Exercise aim: Whatever the records say, give every one of them again exactly.

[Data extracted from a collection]
=-=-=

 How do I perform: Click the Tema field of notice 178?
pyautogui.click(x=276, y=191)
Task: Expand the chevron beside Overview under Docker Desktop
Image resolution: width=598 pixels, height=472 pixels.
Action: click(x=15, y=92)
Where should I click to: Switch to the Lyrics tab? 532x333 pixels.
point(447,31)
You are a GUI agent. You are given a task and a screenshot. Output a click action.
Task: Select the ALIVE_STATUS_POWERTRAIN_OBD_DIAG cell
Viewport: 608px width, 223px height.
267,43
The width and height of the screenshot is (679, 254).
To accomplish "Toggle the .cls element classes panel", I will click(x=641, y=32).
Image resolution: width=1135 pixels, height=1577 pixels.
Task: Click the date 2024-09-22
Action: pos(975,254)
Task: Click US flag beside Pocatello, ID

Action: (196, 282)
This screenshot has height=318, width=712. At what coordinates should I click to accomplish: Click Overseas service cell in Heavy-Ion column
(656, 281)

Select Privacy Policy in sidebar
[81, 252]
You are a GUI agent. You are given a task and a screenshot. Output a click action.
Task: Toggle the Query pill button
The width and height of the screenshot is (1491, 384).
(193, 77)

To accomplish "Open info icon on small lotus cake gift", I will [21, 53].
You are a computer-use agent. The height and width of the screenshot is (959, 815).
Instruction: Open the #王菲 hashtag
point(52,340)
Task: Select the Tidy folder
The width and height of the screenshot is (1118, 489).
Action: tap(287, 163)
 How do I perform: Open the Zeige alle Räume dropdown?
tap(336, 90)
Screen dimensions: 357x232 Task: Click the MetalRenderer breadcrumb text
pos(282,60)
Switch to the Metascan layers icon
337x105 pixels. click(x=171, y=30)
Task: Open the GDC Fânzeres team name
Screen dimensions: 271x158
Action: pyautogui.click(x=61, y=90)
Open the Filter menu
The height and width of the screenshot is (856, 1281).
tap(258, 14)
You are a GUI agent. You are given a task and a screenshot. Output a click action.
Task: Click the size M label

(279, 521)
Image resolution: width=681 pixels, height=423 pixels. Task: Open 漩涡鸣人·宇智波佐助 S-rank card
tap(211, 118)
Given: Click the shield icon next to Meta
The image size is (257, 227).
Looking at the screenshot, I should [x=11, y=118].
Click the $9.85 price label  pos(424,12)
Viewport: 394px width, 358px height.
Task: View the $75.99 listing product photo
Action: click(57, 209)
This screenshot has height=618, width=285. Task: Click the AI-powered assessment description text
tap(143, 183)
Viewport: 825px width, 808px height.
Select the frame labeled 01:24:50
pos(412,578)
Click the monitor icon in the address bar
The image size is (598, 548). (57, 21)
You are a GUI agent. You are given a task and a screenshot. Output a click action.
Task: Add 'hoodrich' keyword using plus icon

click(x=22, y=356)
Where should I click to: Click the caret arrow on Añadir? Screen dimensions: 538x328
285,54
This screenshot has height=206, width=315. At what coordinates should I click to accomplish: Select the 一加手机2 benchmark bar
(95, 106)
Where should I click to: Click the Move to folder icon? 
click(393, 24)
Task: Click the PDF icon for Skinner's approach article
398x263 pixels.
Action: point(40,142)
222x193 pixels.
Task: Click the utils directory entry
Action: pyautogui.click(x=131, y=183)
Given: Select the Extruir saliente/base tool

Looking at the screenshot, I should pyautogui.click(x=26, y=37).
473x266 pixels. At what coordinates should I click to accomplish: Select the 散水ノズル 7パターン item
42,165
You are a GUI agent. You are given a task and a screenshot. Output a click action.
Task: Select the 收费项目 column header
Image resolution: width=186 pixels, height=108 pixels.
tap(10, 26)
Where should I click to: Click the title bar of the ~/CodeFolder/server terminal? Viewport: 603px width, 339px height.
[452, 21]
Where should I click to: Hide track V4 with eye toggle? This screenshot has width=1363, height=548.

=-=-=

Result below:
 How do I perform: Click the Tema field of notice 178?
pyautogui.click(x=276, y=191)
Task: Expand the chevron beside Overview under Docker Desktop
Image resolution: width=598 pixels, height=472 pixels.
Action: click(x=15, y=92)
Where should I click to: Switch to the Lyrics tab? 532x333 pixels.
point(447,31)
You are a GUI agent. You are given a task and a screenshot. Output a click action.
Task: Select the ALIVE_STATUS_POWERTRAIN_OBD_DIAG cell
Viewport: 608px width, 223px height.
267,43
The width and height of the screenshot is (679, 254).
To accomplish "Toggle the .cls element classes panel", I will click(x=641, y=32).
Image resolution: width=1135 pixels, height=1577 pixels.
Task: Click the date 2024-09-22
Action: pos(975,254)
Task: Click US flag beside Pocatello, ID

Action: (196, 282)
This screenshot has height=318, width=712. At what coordinates should I click to accomplish: Click Overseas service cell in Heavy-Ion column
(656, 281)

Select Privacy Policy in sidebar
[81, 252]
You are a GUI agent. You are given a task and a screenshot. Output a click action.
Task: Toggle the Query pill button
The width and height of the screenshot is (1491, 384).
(193, 77)

To accomplish "Open info icon on small lotus cake gift", I will [21, 53].
You are a computer-use agent. The height and width of the screenshot is (959, 815).
Instruction: Open the #王菲 hashtag
point(52,340)
Task: Select the Tidy folder
The width and height of the screenshot is (1118, 489).
Action: tap(287, 163)
 How do I perform: Open the Zeige alle Räume dropdown?
tap(336, 90)
Screen dimensions: 357x232 Task: Click the MetalRenderer breadcrumb text
pos(282,60)
Switch to the Metascan layers icon
337x105 pixels. click(x=171, y=30)
Task: Open the GDC Fânzeres team name
Screen dimensions: 271x158
Action: pyautogui.click(x=61, y=90)
Open the Filter menu
The height and width of the screenshot is (856, 1281).
tap(258, 14)
You are a GUI agent. You are given a task and a screenshot. Output a click action.
Task: Click the size M label

(279, 521)
Image resolution: width=681 pixels, height=423 pixels. Task: Open 漩涡鸣人·宇智波佐助 S-rank card
tap(211, 118)
Given: Click the shield icon next to Meta
The image size is (257, 227).
Looking at the screenshot, I should [x=11, y=118].
Click the $9.85 price label  pos(424,12)
Viewport: 394px width, 358px height.
Task: View the $75.99 listing product photo
Action: click(57, 209)
This screenshot has height=618, width=285. Task: Click the AI-powered assessment description text
tap(143, 183)
Viewport: 825px width, 808px height.
Select the frame labeled 01:24:50
pos(412,578)
Click the monitor icon in the address bar
The image size is (598, 548). (57, 21)
You are a GUI agent. You are given a task and a screenshot. Output a click action.
Task: Add 'hoodrich' keyword using plus icon

click(x=22, y=356)
Where should I click to: Click the caret arrow on Añadir? Screen dimensions: 538x328
285,54
This screenshot has height=206, width=315. At what coordinates should I click to accomplish: Select the 一加手机2 benchmark bar
(95, 106)
Where should I click to: Click the Move to folder icon? 
click(393, 24)
Task: Click the PDF icon for Skinner's approach article
398x263 pixels.
Action: point(40,142)
222x193 pixels.
Task: Click the utils directory entry
Action: pyautogui.click(x=131, y=183)
Given: Select the Extruir saliente/base tool

Looking at the screenshot, I should pyautogui.click(x=26, y=37).
473x266 pixels. At what coordinates should I click to accomplish: Select the 散水ノズル 7パターン item
42,165
You are a GUI agent. You are given a task and a screenshot. Output a click action.
Task: Select the 收费项目 column header
Image resolution: width=186 pixels, height=108 pixels.
tap(10, 26)
Where should I click to: Click the title bar of the ~/CodeFolder/server terminal? Viewport: 603px width, 339px height.
[452, 21]
Where should I click to: Hide track V4 with eye toggle? This screenshot has width=1363, height=548.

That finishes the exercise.